Currado was getting old.

Finding this unacceptable my resourceful friend found succor from a reliably familiar source - the brazenly naked, deliciously fluid, erotically charged commotion of human flesh in flux. With his ample resources Currado hired actresses and dancers, acrobats and hookers, weightlifters and bus drivers, women, men, young, old, anyone who would take their clothes off for him and pose.

The result was "Ten-Thousand Figures," a vast, Olympian act of voluptuary reclamation.

Detail from Dix-Mille Nus, 2001 - 2011, Currado Malaspina
   
The success of this enterprise is a matter of some dispute. Currado claims his legendary vigor returned within weeks. Others suggest that Malaspina became deeply disturbed at his burgeoning bisexuality. There are even a few skeptics who insist that the whole thing was one big public relations hoax.

One thing remains certain. As Currado enters his seventh decade, an age where one should find at least some small measure of sagacity and fulfillment, muddling insecurity remains the prevailing leitmotif for this overgrown adolescent genius.

Wednesday, June 19, 2013

LES CAHIERS DU PALIMPSESTE



I have heard from many quarters that Currado Malaspina's Palimpsest notebooks are based on a perversion.

To some people it's a perversion of faith, to others a perversion of fact but all of Currado's detractors agree that les Cahiers du Palimpseste are a corrupted, premeditated, ignominious sacrilege. 



 From sources both liturgical and cabalistic, my militantly laical colleague has turned the genuinely sacred into a soup of Daedalean banality. After mastering post-biblical Hebraic orthography (a skill not commonly shared among most Diasporic Jews let alone French Roman Catholics), Currado has filled dozens of notebooks with fragments as well as extended excerpts from the medieval verse of Ibn Gabirol, the Lurianic speculations of Hayyim Vital and Shalom Sharabi as well as the more contemporary metaphysical poetry of the Toronto based Itai Hoki-Kerach. 


The reaction has been fast and fierce.

The associate chief rabbi of Kehilat Iris in
Auvers-sur-Oise called on Currado to justify his seemingly arbitrary use of apocrypha and prayer. René Maigrichon, past president of the Conseil des Institution des Juives Croyants went so far as to publish an open letter of protest in the weekly news magazine Le Vieux Typographe.

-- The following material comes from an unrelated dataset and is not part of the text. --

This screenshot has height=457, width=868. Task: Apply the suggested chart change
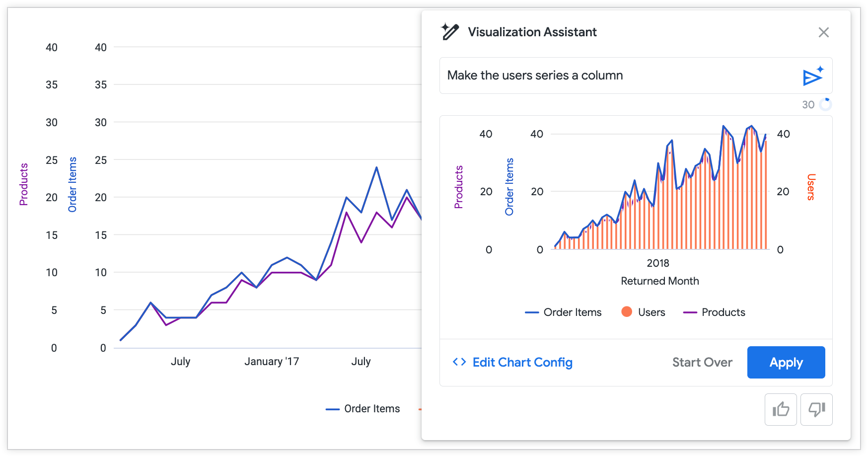(786, 362)
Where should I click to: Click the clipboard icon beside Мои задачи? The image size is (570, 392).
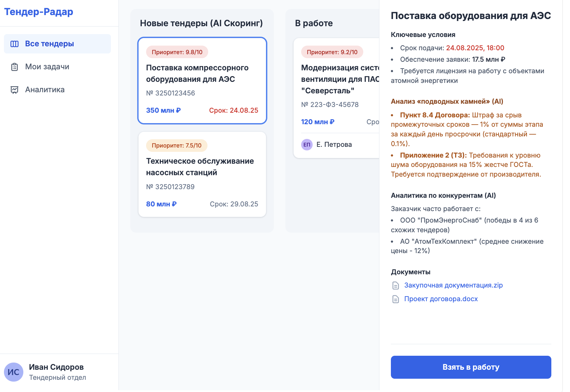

Even the legendary Belgian pop idol Isaak Guitara whose latest release featured several controversially explicit Ladino love songs called Malaspina "unjustifiably provocative."



Ironically in Israel, the religious establishment remains fairly nonplussed. "If all this gets people to take a second look at the Maharal then what's the harm?" said Jerusalem seminarian Yossele Scharf whose view seems to represent the holy land's pious mainstream.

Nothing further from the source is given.